----- Provided text

Well I had my first oral sex when I was 13 and we did not use a condom. I went to the doctor and he said I don't have any diseases or anything. Then I had my second oral sex when I was 16 now. I just went to the doctor and he said that I don't have any disease or anything again. I started to get cold sores around my mouth, and it's November, and I'm wondering if this has anything to do with the oral sex I had 2 weeks ago? Maybe it's just the weather or herpes?
A good place to start is knowing what, exactly, herpes is. Read more about herpes here. Now that you know a little more about herpes, consider how often you have sex. Are you having vaginal intercourse as well as oral sex? How many partners? Do you know the sexual history of your partners? The point isn't to scare you into thinking everyone is a disease farm on two legs, but this should reinforce safe sex practices so you don't have to worry about herpes.
Your concern about herpes is real, but risk of infection through oral sex is not as high as you might think. In order for you to have herpes from oral sex, your partner must have the virus on his/her genitalia. So if you were doing more than oral sex, you might also have genital herpes. Your doctor already confirmed that you don't have herpes, so chances are you have good old-fashioned cold sores.
This part is very important, so pay close attention: when you have an outbreak on your mouth, do not kiss or engage in oral sex as you could transmit herpes to your partner. If you want to promote your body's defense against cold sores, take lysine when you have an outbreak. You can buy lysine in the vitamin section of most grocery stores, it's an amino acid that helps your body's immunity system.

----------
----- Data shown

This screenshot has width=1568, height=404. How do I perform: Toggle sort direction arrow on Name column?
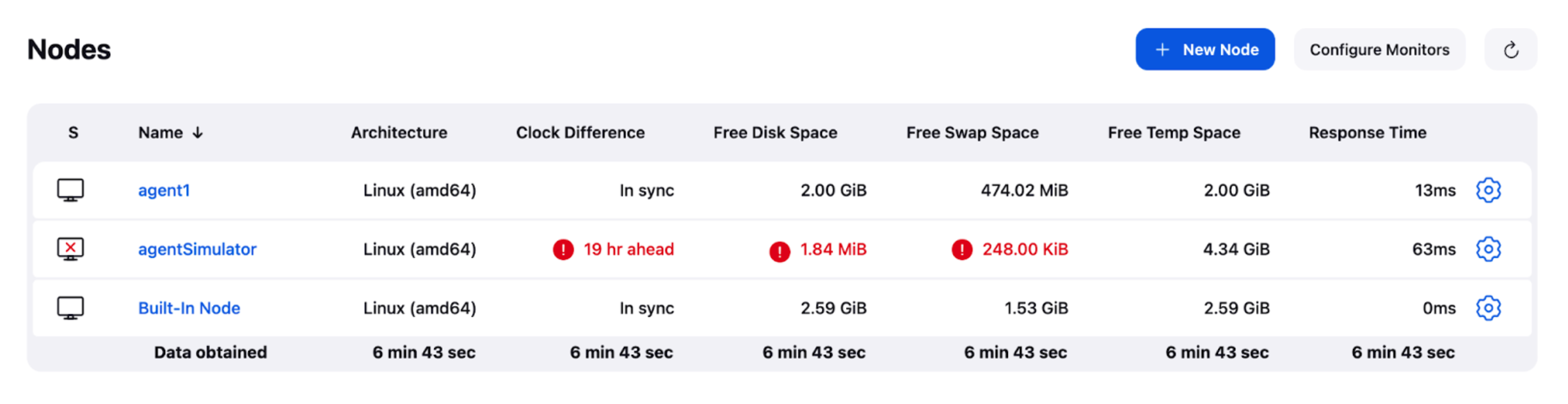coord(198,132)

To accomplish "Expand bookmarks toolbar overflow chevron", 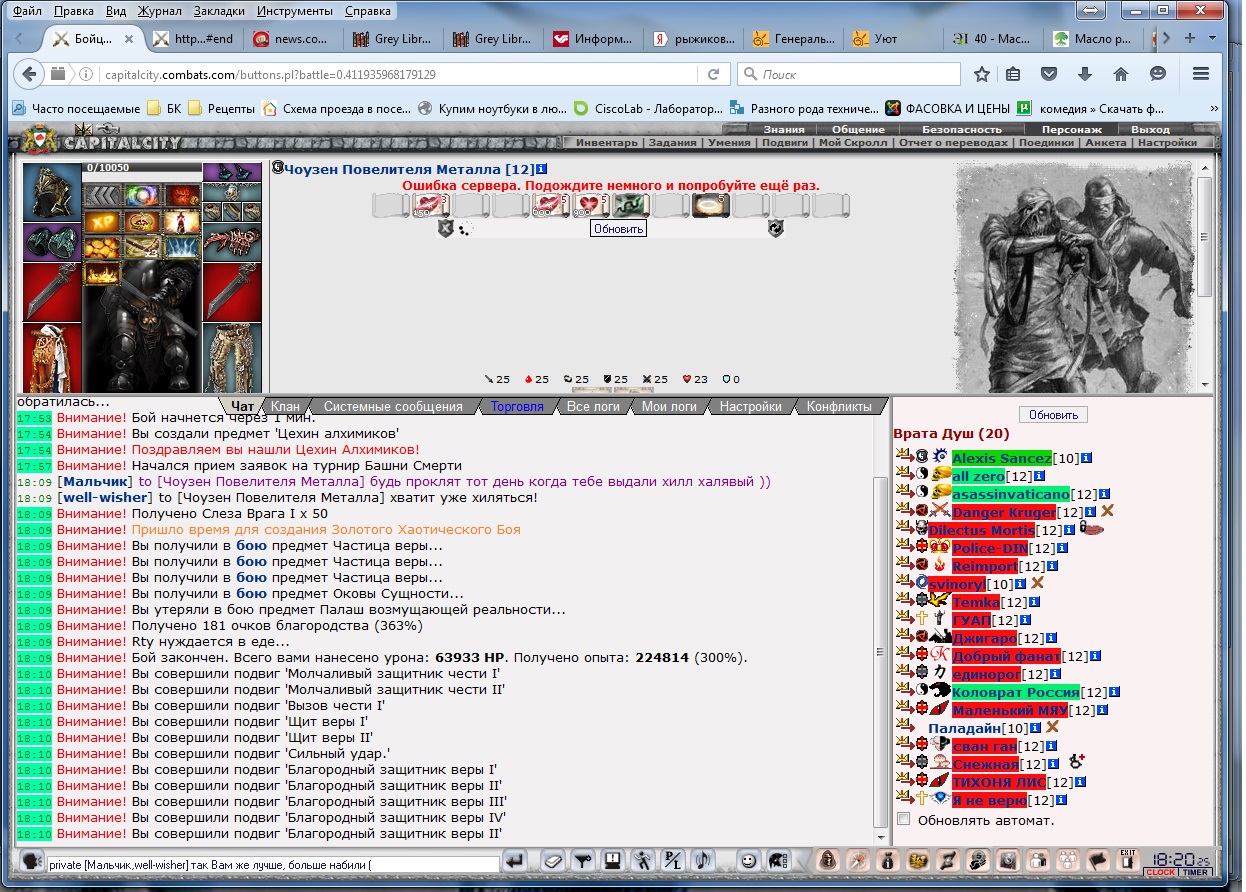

----------

What to do –
(1) According to the text on herpes and cold sores above, where can lysine be bought?
(2) Quote the herpes text from "A good place" to "worry about herpes.".

Responses in order –
(1) In the vitamin section of most grocery stores.

(2)
A good place to start is knowing what, exactly, herpes is. Read more about herpes here. Now that you know a little more about herpes, consider how often you have sex. Are you having vaginal intercourse as well as oral sex? How many partners? Do you know the sexual history of your partners? The point isn't to scare you into thinking everyone is a disease farm on two legs, but this should reinforce safe sex practices so you don't have to worry about herpes.